━━━━━ Data for the task ━━━━━

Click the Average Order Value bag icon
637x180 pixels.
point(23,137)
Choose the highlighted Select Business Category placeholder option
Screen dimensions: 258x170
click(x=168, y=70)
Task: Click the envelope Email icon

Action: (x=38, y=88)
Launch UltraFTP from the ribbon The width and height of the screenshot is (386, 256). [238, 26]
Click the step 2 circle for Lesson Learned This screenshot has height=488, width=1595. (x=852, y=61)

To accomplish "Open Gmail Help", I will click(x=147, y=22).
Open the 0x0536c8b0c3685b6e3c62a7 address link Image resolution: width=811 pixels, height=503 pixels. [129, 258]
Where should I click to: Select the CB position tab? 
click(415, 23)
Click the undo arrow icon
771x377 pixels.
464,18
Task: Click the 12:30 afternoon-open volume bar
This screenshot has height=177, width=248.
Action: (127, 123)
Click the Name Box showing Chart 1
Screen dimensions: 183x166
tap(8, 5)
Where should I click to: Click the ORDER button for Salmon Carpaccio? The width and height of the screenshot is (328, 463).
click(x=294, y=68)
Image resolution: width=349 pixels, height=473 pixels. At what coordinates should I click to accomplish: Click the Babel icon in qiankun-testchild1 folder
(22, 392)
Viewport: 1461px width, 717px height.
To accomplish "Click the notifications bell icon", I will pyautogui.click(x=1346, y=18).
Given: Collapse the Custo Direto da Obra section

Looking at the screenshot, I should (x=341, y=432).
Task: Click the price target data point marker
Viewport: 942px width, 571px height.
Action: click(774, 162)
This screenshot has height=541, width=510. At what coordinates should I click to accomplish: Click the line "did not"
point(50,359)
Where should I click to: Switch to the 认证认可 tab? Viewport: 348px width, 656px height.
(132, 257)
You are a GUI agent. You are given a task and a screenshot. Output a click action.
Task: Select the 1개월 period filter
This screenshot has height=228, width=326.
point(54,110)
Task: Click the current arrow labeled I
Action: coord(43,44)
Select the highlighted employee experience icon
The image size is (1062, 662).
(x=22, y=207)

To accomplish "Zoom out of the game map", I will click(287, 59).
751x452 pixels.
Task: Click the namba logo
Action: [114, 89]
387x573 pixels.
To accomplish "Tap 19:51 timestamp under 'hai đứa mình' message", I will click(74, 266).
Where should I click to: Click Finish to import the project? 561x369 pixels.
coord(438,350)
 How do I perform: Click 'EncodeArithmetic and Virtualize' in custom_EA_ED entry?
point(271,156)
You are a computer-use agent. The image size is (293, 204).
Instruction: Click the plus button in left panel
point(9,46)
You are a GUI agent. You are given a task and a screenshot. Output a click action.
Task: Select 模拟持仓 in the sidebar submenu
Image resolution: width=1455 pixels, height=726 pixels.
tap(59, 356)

━━━━━

**Instructions to follow:** Every record in the listing above should be reproduced exactly.

**Written answer:**
Click the Average Order Value bag icon
637x180 pixels.
point(23,137)
Choose the highlighted Select Business Category placeholder option
Screen dimensions: 258x170
click(x=168, y=70)
Task: Click the envelope Email icon

Action: (x=38, y=88)
Launch UltraFTP from the ribbon The width and height of the screenshot is (386, 256). [238, 26]
Click the step 2 circle for Lesson Learned This screenshot has height=488, width=1595. (x=852, y=61)

To accomplish "Open Gmail Help", I will click(x=147, y=22).
Open the 0x0536c8b0c3685b6e3c62a7 address link Image resolution: width=811 pixels, height=503 pixels. [129, 258]
Where should I click to: Select the CB position tab? 
click(415, 23)
Click the undo arrow icon
771x377 pixels.
464,18
Task: Click the 12:30 afternoon-open volume bar
This screenshot has height=177, width=248.
Action: (127, 123)
Click the Name Box showing Chart 1
Screen dimensions: 183x166
tap(8, 5)
Where should I click to: Click the ORDER button for Salmon Carpaccio? The width and height of the screenshot is (328, 463).
click(x=294, y=68)
Image resolution: width=349 pixels, height=473 pixels. At what coordinates should I click to accomplish: Click the Babel icon in qiankun-testchild1 folder
(22, 392)
Viewport: 1461px width, 717px height.
To accomplish "Click the notifications bell icon", I will pyautogui.click(x=1346, y=18).
Given: Collapse the Custo Direto da Obra section

Looking at the screenshot, I should (x=341, y=432).
Task: Click the price target data point marker
Viewport: 942px width, 571px height.
Action: click(774, 162)
This screenshot has height=541, width=510. At what coordinates should I click to accomplish: Click the line "did not"
point(50,359)
Where should I click to: Switch to the 认证认可 tab? Viewport: 348px width, 656px height.
(132, 257)
You are a GUI agent. You are given a task and a screenshot. Output a click action.
Task: Select the 1개월 period filter
This screenshot has height=228, width=326.
point(54,110)
Task: Click the current arrow labeled I
Action: coord(43,44)
Select the highlighted employee experience icon
The image size is (1062, 662).
(x=22, y=207)

To accomplish "Zoom out of the game map", I will click(287, 59).
751x452 pixels.
Task: Click the namba logo
Action: [114, 89]
387x573 pixels.
To accomplish "Tap 19:51 timestamp under 'hai đứa mình' message", I will click(74, 266).
Where should I click to: Click Finish to import the project? 561x369 pixels.
coord(438,350)
 How do I perform: Click 'EncodeArithmetic and Virtualize' in custom_EA_ED entry?
point(271,156)
You are a computer-use agent. The image size is (293, 204).
Instruction: Click the plus button in left panel
point(9,46)
You are a GUI agent. You are given a task and a screenshot. Output a click action.
Task: Select 模拟持仓 in the sidebar submenu
Image resolution: width=1455 pixels, height=726 pixels.
tap(59, 356)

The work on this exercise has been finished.